This is both a valuable and a disappointing addition to the many books analyzing the border provinces in the Viceroyalty of the Río de la Plata. As the author puts it, “el tema de este trabajo es lo acontecido en la región cuyo centro está en Soriano . . . una encrucijada en se mezclaron y enfrentaron los grupos sociales, razas e interes mas diversos . . . [un] campo de experimentación social, económica y política” (p. 5). Thus he follows the research path marked so ably by Nicolás Sánchez Albornoz.
The work consists of original documents laced together by Lockhart’s comments and introductions. The author worked in the National Archives of both Argentina and Uruguay and the Archivo del Juzgado Letrado de Mercedes, where he sifted well the sources which dealt with Soriano during the challenging years from 1766 until 1811. To preserve the flavor of the time, however, he has elected to ignore standard techniques of citation. Often important documents are identified only by statements such as: “The Viceroy then asked....” This reviewer doubts that appropriate footnotes would have diluted the sense and the zest of the work, while their absence does weaken the value of the study for other scholars.

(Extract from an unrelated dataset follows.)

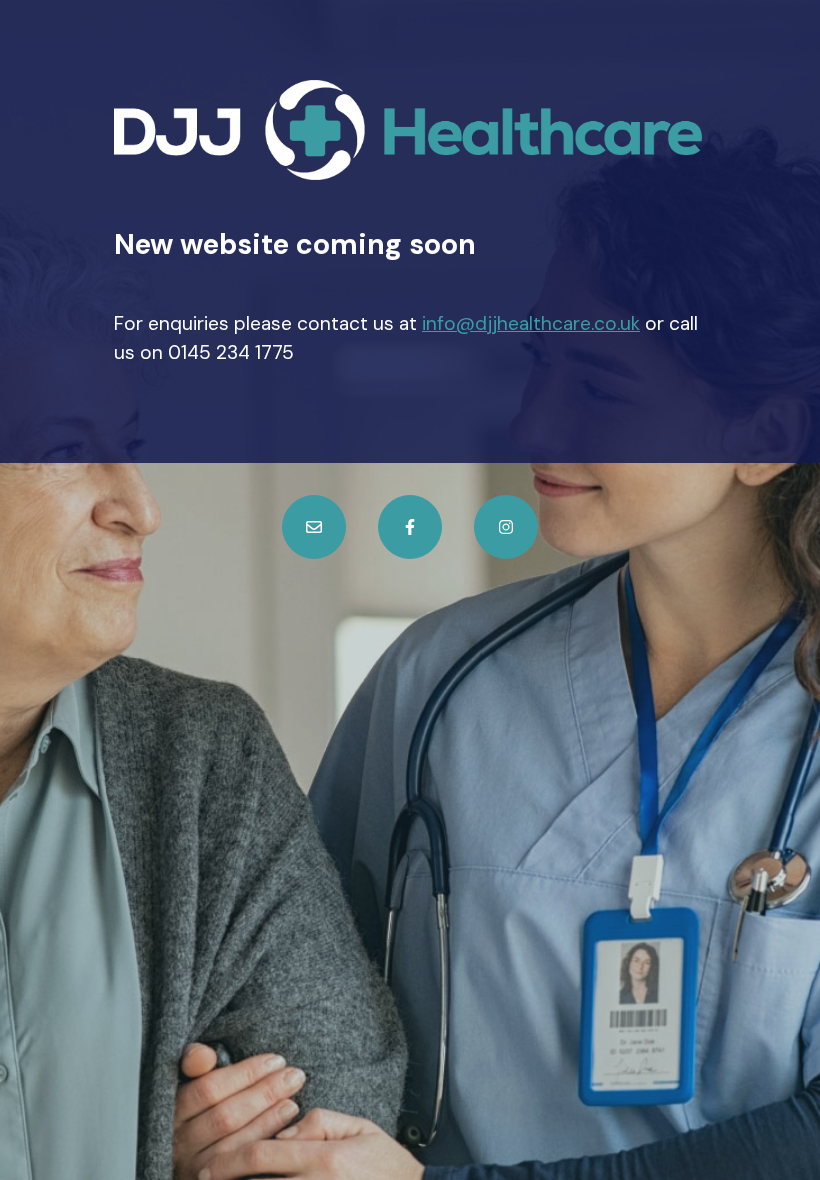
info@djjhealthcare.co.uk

Unfortunately La vida cotidiana also lacks a bibliography, an index, a table of contents, chapter divisions, and a map. The last deficiency is particularly galling, for Lockhart suggests that the disputes about the best location for the municipalidad serve as a way to understand the patterns of the time. As this is but the first of a multi-volume study, many of the deficiencies may yet be corrected. Nevertheless one additional failing of the study must be noted—it even lacks a proper title! The subject of this work is not everyday life, but rather public life. The evidence which the author draws generally from court records and letters of complaint by dissatisfied officials suggests that Soriano must have been the Peyton Place of the Plata. Perhaps, however, the picture of a society dominated by rapine, robbery, debauchery, and depravity unduly slights the life of the common man of the area.
Such weaknesses, however, should not obscure the value of the study. Lockhart has created an effective sense of a society growing restless under distant control. Thus he shows us something of the themes which stimulated the Platine drift towards independence and then facilitated the development of caudillismo—i.e., he analyzes not Belgrano, Benavídez, or Artigas, but rather the society from which they came. In this sense La vida cotidiana supplements well the recent and valuable studies of caudillismo as put forth by Editorial Plus Ultra and others.